Give the number of lines containing "each" in this listing, with no other words.

### [Study material]

^^^^^^^^^^^^^^^^

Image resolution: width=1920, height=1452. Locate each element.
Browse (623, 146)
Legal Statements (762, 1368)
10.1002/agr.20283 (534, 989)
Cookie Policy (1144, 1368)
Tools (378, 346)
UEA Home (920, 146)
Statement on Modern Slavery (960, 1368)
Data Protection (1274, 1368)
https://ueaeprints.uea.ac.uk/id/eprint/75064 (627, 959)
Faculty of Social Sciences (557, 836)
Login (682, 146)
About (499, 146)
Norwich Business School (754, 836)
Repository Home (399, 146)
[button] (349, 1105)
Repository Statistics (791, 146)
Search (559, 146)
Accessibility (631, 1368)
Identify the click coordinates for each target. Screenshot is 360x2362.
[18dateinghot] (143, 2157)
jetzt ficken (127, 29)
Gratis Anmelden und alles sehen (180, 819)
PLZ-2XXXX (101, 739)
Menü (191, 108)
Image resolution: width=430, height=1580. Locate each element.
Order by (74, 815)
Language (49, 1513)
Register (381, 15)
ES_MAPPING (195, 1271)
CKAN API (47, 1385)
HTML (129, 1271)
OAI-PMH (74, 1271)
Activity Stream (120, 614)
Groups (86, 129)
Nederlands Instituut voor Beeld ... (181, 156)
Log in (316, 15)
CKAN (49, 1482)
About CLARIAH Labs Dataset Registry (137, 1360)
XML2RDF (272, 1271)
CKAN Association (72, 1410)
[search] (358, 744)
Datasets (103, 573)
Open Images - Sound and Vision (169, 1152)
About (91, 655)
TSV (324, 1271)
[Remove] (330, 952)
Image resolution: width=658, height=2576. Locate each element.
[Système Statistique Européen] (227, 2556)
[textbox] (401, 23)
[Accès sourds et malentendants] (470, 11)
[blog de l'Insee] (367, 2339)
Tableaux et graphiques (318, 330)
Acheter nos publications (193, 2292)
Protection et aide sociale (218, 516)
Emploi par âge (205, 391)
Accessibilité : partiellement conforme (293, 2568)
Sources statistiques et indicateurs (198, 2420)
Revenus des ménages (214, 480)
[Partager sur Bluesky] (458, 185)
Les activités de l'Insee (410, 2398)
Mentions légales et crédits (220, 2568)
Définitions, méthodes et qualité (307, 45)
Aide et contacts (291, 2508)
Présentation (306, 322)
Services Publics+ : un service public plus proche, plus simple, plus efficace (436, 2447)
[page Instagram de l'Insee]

^^^^^^^^^^^^^^^^

### [Response box]
4